WORK TO BE COMPLETED » Below are some records; reproduce every one of them exactly.
== GIVEN RECORDS ==
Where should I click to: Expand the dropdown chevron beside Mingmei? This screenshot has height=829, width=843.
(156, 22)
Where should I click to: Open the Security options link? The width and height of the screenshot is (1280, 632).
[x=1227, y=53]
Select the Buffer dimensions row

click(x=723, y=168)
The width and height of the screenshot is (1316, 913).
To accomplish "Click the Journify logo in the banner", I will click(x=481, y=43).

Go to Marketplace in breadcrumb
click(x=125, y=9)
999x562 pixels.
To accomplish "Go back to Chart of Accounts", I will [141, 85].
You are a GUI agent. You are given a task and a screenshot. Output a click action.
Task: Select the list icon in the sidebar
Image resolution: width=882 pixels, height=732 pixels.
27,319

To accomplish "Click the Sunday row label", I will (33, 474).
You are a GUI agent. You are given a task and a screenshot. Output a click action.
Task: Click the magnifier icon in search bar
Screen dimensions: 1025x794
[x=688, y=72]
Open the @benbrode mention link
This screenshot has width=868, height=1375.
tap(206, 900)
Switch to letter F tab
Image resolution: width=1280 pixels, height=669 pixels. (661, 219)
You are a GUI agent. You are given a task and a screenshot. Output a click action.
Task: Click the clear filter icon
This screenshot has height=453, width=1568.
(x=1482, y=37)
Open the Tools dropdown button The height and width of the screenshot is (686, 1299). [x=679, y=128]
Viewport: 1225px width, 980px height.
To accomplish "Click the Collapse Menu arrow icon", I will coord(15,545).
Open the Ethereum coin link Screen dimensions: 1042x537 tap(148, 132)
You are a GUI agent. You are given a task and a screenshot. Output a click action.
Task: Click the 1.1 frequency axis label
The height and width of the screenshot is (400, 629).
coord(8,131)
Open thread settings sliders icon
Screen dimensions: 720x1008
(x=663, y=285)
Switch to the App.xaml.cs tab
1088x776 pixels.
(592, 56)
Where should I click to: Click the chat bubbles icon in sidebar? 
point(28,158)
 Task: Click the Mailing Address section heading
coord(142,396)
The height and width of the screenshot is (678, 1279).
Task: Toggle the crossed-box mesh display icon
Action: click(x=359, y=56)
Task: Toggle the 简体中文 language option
===
SOLUTION TO THIS EXERCISE »
Where should I click to: Expand the dropdown chevron beside Mingmei? This screenshot has height=829, width=843.
(156, 22)
Where should I click to: Open the Security options link? The width and height of the screenshot is (1280, 632).
[x=1227, y=53]
Select the Buffer dimensions row

click(x=723, y=168)
The width and height of the screenshot is (1316, 913).
To accomplish "Click the Journify logo in the banner", I will click(x=481, y=43).

Go to Marketplace in breadcrumb
click(x=125, y=9)
999x562 pixels.
To accomplish "Go back to Chart of Accounts", I will [141, 85].
You are a GUI agent. You are given a task and a screenshot. Output a click action.
Task: Select the list icon in the sidebar
Image resolution: width=882 pixels, height=732 pixels.
27,319

To accomplish "Click the Sunday row label", I will (33, 474).
You are a GUI agent. You are given a task and a screenshot. Output a click action.
Task: Click the magnifier icon in search bar
Screen dimensions: 1025x794
[x=688, y=72]
Open the @benbrode mention link
This screenshot has width=868, height=1375.
tap(206, 900)
Switch to letter F tab
Image resolution: width=1280 pixels, height=669 pixels. (661, 219)
You are a GUI agent. You are given a task and a screenshot. Output a click action.
Task: Click the clear filter icon
This screenshot has height=453, width=1568.
(x=1482, y=37)
Open the Tools dropdown button The height and width of the screenshot is (686, 1299). [x=679, y=128]
Viewport: 1225px width, 980px height.
To accomplish "Click the Collapse Menu arrow icon", I will coord(15,545).
Open the Ethereum coin link Screen dimensions: 1042x537 tap(148, 132)
You are a GUI agent. You are given a task and a screenshot. Output a click action.
Task: Click the 1.1 frequency axis label
The height and width of the screenshot is (400, 629).
coord(8,131)
Open thread settings sliders icon
Screen dimensions: 720x1008
(x=663, y=285)
Switch to the App.xaml.cs tab
1088x776 pixels.
(592, 56)
Where should I click to: Click the chat bubbles icon in sidebar? 
point(28,158)
 Task: Click the Mailing Address section heading
coord(142,396)
The height and width of the screenshot is (678, 1279).
Task: Toggle the crossed-box mesh display icon
Action: click(x=359, y=56)
Task: Toggle the 简体中文 language option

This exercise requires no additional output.